(Stored data entries)
Segment Open
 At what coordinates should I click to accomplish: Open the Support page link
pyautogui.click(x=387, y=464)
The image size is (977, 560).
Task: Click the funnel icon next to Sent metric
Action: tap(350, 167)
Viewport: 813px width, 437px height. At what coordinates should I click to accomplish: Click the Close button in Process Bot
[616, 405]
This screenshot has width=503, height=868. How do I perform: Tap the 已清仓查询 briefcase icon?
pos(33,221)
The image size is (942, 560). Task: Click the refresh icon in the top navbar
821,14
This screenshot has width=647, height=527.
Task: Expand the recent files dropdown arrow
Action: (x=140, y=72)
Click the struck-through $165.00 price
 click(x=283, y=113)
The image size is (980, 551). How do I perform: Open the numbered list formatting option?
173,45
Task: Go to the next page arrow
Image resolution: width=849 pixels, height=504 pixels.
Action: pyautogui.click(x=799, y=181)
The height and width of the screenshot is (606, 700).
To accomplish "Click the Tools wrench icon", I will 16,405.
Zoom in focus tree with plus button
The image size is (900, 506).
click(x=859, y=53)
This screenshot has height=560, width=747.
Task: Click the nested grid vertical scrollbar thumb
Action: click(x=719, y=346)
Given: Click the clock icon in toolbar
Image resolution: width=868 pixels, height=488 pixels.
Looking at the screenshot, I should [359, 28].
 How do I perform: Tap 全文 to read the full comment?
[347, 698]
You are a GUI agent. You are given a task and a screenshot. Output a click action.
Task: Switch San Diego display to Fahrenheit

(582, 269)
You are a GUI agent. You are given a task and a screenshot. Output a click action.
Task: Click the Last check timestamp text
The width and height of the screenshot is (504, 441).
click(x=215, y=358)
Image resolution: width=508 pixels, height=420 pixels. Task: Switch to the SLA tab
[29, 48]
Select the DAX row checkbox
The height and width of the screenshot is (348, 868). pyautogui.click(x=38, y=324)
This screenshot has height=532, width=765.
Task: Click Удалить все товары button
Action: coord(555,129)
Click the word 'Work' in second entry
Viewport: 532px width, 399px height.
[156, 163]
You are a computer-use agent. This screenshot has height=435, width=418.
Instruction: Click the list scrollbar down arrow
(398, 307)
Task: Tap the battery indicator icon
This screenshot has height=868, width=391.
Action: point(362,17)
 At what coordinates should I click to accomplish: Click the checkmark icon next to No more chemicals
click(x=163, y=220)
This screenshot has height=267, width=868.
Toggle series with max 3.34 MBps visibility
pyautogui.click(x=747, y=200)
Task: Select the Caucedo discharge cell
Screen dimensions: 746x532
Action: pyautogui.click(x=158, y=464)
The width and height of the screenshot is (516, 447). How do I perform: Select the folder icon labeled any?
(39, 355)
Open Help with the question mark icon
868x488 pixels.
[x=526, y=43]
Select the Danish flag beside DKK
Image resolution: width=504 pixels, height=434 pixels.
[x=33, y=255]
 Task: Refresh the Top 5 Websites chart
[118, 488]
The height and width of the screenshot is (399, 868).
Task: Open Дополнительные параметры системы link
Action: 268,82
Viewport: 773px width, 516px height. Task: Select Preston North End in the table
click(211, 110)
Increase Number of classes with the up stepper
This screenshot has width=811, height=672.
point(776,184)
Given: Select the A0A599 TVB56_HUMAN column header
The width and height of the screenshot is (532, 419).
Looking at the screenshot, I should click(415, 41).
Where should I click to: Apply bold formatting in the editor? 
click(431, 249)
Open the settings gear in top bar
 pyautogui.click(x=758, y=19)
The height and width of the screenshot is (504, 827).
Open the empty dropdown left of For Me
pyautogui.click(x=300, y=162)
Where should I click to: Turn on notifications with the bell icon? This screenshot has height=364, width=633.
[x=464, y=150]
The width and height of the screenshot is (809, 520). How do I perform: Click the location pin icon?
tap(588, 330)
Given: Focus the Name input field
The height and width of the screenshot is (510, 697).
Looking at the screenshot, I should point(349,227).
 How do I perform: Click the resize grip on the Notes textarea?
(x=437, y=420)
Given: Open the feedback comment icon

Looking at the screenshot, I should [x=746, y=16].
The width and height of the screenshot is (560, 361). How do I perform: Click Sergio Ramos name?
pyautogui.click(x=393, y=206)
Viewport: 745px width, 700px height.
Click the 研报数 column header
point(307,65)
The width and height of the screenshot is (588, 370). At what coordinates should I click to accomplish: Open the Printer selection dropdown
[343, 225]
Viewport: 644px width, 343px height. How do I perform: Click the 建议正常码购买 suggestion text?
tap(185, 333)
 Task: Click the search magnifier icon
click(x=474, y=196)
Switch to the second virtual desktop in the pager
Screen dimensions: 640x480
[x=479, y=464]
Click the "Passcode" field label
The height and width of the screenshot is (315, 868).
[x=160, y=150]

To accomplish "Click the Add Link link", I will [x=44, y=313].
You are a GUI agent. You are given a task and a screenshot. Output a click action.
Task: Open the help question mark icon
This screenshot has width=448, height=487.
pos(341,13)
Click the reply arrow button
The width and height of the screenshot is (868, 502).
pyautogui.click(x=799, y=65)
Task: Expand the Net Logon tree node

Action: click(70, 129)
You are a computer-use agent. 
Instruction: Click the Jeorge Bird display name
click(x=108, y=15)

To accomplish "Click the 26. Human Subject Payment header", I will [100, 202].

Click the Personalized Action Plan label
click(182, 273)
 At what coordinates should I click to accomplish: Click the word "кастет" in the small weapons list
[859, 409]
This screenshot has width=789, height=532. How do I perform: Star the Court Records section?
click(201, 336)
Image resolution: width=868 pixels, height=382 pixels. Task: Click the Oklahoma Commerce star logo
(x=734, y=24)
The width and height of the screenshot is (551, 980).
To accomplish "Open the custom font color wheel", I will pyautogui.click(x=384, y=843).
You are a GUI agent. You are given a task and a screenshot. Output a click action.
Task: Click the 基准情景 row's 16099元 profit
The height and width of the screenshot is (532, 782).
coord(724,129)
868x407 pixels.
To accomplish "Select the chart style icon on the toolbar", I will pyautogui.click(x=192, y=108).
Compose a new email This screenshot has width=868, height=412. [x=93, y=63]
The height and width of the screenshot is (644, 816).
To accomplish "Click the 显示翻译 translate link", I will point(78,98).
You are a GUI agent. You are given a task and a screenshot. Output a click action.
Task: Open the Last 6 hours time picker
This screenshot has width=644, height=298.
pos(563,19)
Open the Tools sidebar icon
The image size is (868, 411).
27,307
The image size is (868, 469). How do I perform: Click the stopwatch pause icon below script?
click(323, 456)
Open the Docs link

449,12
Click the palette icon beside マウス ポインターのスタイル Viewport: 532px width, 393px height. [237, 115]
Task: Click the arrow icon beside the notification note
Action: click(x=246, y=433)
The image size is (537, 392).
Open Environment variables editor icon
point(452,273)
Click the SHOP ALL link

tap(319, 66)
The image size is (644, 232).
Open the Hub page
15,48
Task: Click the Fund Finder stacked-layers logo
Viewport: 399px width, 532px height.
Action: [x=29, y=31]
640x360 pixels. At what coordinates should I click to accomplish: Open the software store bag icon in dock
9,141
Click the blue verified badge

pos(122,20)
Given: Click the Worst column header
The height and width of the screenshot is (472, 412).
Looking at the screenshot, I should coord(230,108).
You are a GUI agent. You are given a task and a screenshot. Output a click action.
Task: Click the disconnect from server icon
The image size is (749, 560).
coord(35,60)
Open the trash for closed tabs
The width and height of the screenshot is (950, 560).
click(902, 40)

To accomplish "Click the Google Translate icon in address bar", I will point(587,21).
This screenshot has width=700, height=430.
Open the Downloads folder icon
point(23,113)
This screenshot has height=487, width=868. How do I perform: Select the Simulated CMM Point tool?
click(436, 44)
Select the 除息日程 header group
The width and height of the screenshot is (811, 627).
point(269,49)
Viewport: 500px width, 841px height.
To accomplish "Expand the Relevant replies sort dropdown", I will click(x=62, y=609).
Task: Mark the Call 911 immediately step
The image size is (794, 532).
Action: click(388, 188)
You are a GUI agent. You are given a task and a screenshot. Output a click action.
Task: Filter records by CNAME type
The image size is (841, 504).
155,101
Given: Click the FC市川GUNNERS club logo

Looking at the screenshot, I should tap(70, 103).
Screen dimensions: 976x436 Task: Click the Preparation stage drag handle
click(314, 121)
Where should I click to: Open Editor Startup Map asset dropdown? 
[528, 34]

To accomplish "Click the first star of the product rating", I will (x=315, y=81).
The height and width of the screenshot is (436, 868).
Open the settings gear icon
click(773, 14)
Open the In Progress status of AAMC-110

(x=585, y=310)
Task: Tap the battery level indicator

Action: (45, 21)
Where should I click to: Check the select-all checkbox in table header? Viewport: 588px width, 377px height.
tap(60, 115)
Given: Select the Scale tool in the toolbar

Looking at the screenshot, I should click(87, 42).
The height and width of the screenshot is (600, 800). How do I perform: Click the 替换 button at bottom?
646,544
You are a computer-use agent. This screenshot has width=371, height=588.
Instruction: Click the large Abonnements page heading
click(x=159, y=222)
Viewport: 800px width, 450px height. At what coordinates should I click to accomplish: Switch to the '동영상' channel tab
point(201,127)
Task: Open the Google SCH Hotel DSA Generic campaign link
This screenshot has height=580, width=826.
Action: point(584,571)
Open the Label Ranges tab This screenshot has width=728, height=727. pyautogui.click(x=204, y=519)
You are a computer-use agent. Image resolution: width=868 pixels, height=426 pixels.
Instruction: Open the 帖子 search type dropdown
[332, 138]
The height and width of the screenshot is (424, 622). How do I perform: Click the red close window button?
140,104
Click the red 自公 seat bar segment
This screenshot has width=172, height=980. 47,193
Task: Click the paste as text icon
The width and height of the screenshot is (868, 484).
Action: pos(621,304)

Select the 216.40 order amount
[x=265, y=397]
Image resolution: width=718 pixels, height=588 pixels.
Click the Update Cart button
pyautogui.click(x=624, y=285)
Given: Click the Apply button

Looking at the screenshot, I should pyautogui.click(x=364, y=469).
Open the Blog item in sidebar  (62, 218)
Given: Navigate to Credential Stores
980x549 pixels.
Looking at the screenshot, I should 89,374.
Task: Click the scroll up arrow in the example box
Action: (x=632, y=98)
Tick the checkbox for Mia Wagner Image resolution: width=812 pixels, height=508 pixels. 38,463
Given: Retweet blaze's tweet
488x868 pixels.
Segment Closed
Find the string "second" in the entries above. Copy each line where it occurs.

Click the word 'Work' in second entry
Switch to the second virtual desktop in the pager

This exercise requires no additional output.